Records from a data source
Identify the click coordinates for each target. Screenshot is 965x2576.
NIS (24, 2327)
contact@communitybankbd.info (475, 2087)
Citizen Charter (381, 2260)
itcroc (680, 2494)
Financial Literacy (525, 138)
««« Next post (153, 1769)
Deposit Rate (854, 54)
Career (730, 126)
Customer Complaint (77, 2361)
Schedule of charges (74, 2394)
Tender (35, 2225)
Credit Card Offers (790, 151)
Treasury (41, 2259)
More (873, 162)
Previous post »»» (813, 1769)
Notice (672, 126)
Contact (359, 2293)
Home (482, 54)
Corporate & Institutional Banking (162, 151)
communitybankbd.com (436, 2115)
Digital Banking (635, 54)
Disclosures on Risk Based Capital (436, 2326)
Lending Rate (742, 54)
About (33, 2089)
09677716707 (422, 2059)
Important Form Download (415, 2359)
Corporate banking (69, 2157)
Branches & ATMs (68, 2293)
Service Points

PROBLEM DESCRIPTION:
Look back at the data above. Transcribe exactly the lines starting at the line that contains "Tender (35, 2225)" and ending at the line that contains "communitybankbd.com (436, 2115)".

WRITTEN ANSWER:
Tender (35, 2225)
Credit Card Offers (790, 151)
Treasury (41, 2259)
More (873, 162)
Previous post »»» (813, 1769)
Notice (672, 126)
Contact (359, 2293)
Home (482, 54)
Corporate & Institutional Banking (162, 151)
communitybankbd.com (436, 2115)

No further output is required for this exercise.